── Records provided

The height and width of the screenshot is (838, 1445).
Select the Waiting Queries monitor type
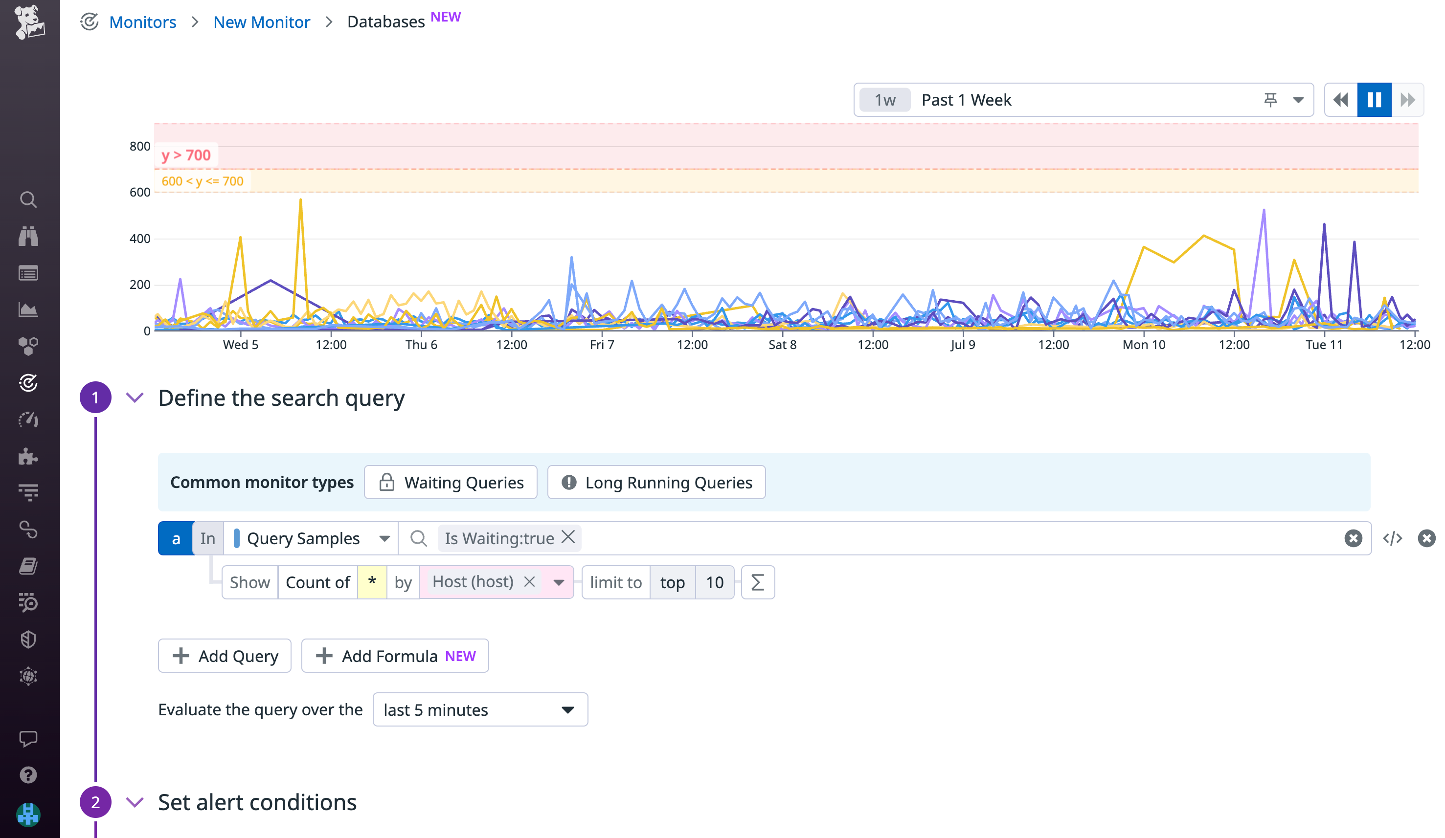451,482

────
── Records provided

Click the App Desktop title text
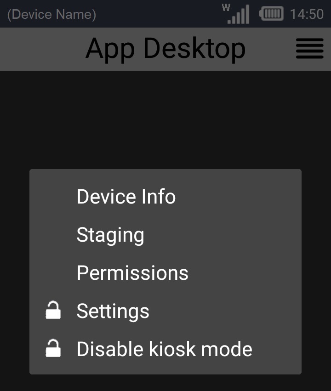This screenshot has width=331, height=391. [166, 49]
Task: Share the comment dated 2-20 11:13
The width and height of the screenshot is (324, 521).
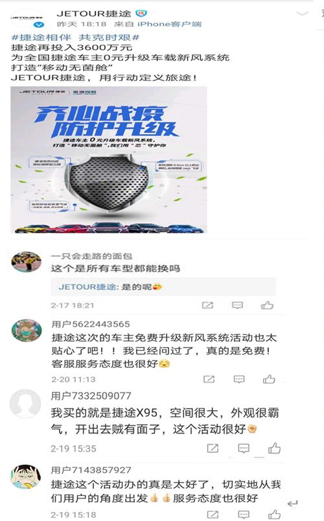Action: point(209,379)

────
── Records provided

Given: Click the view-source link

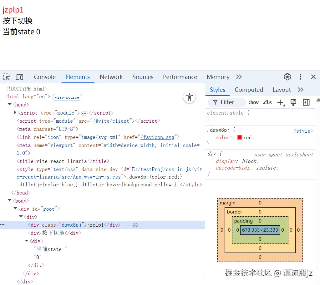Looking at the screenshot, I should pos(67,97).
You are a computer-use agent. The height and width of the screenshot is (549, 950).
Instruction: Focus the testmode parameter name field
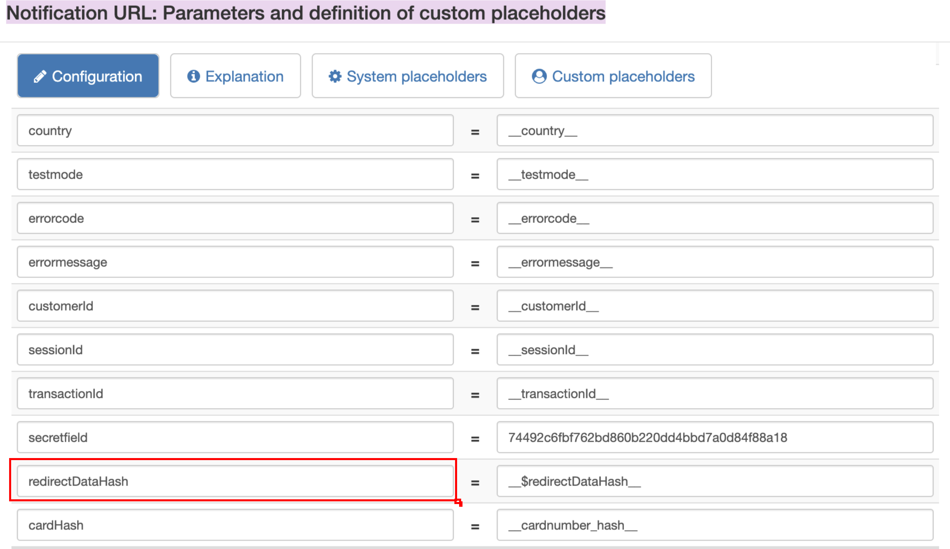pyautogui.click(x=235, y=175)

────

Your goal:
Write out the material line for line, starting with the line that contains "Given: Click the view-source link" and going on through the line that contains "pyautogui.click(x=235, y=175)". Leave the pictures out of your answer.

Correct output:
Given: Click the view-source link

Looking at the screenshot, I should pos(67,97).
You are a computer-use agent. The height and width of the screenshot is (549, 950).
Instruction: Focus the testmode parameter name field
pyautogui.click(x=235, y=175)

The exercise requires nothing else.